Exploration of the dynein motor complex was one of the first projects her laboratory undertook. While she was studying the dynamics of proteins, another scientist in the same building was working on the dynein protein. Understanding dynein requires understanding cellular movement. Imagine the different parts of a cell, like the nucleus and edges. It’s important to be able to move material inside the cell, and sometimes that movement happens by diffusing. Diffusing is similar to watching a drop of ink diffuse across a surface. However, diffusion can be slow so it isn’t always the best option.

The next option for movement in a cell requires motors, as the name dynein motor complex implies. These proteins move along train tracks in the cell and carry materials from one part of the cell to another. Although Barbar’s lab wasn’t interested in how that motion happens, they were interested in how multiple proteins came together to form a motor and then were able to carry materials.

“All of this requires so many steps, and something has to direct the process. Again, this is where the order of proteins comes in and the act of regulation — something directing when it’s time to deposit and then move again,” she said. “The complex is made up of proteins of many different sizes. They have to come together and that’s not an easy thing.”

The dynein motor complex is one of the largest molecular motors in a cell. For a size comparison, the dynein motor complex is 35 million times heavier than ethanol and 100 times larger. Dynein plays a key role in cell division, immune response and even neuronal function, meaning her insights could impact research on developmental disorders, neurodegenerative diseases and immune system deficiencies.

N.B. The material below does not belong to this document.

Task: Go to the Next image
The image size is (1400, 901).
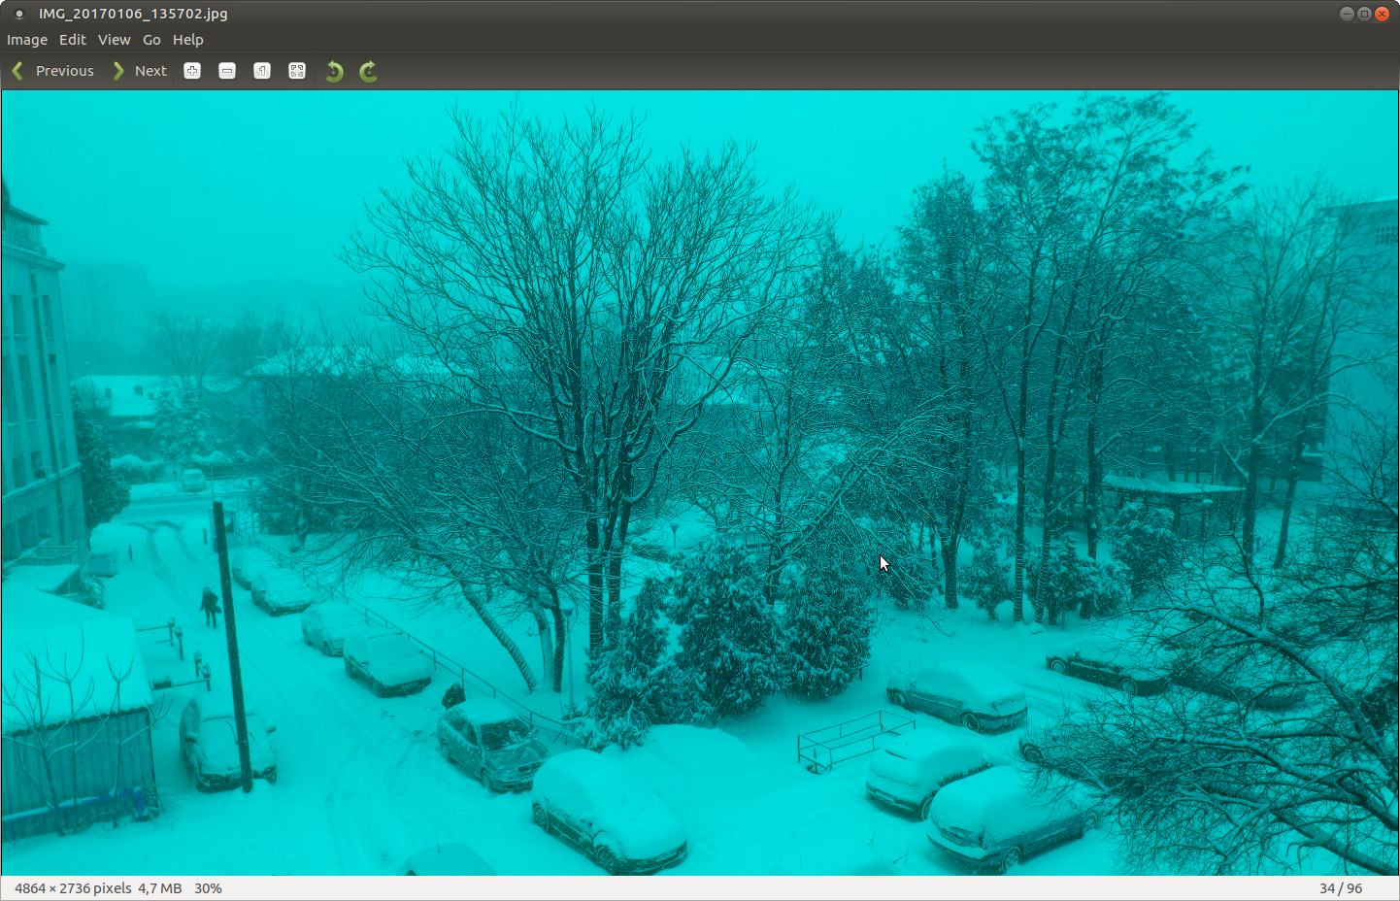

Barbar is primarily a nuclear magnetic resonance spectroscopist. This powerful technique is used to study the structure of molecules by measuring how their atoms interact with magnetic fields and radio waves. It provides detailed information about the positions and connections of atoms in a molecule, helping scientists understand how it behaves and functions. NMR is the only technique that can analyze disordered proteins, and traditionally, it’s used for small proteins.

“When we expanded to look at bigger proteins, we learned that the NMR can actually work. That is what makes our lab unique — that we can look at these large pieces because they are disordered. It’s a different way of looking at proteins than what other people have done.”

Her lab has made key insights into the cytoplasmic dynein motor complex, a specific type of dynein, revealing how its intermediate chain interacts with regulatory proteins to control intracellular transport.

She has also uncovered the function of the LC8 protein as a central hub that stabilizes and organizes multiple protein interactions, affecting cellular processes such as gene regulation and virus-host interactions. These contributions are crucial because they provide a molecular framework for understanding how cells transport essential cargo, maintain structural integrity, and adapt to changing environments. This breakthrough redefines LC8 as a master regulator, revealing how IDPs drive essential cellular functions – insights that could revolutionize disease research and treatment.

Barbar has never been one to accept obstacles or give up. The drive to complete her education and make a difference led her to leave her beloved home, forging a path that ultimately brought her to leadership in a rigorous university department.

And her relentless curiosity compelled her to explore proteins once dismissed as biological junk. She has transformed what was once considered scientific waste into a key to life’s inner workings. Her research has reshaped our understanding of these proteins, proving their critical role in cellular function. By demonstrating how IDPs regulate complex molecular systems—from intracellular transport to gene expression—she has challenged long-held assumptions and changed the way scientists think about protein structure and function. Sometimes, questioning the status quo makes all the difference.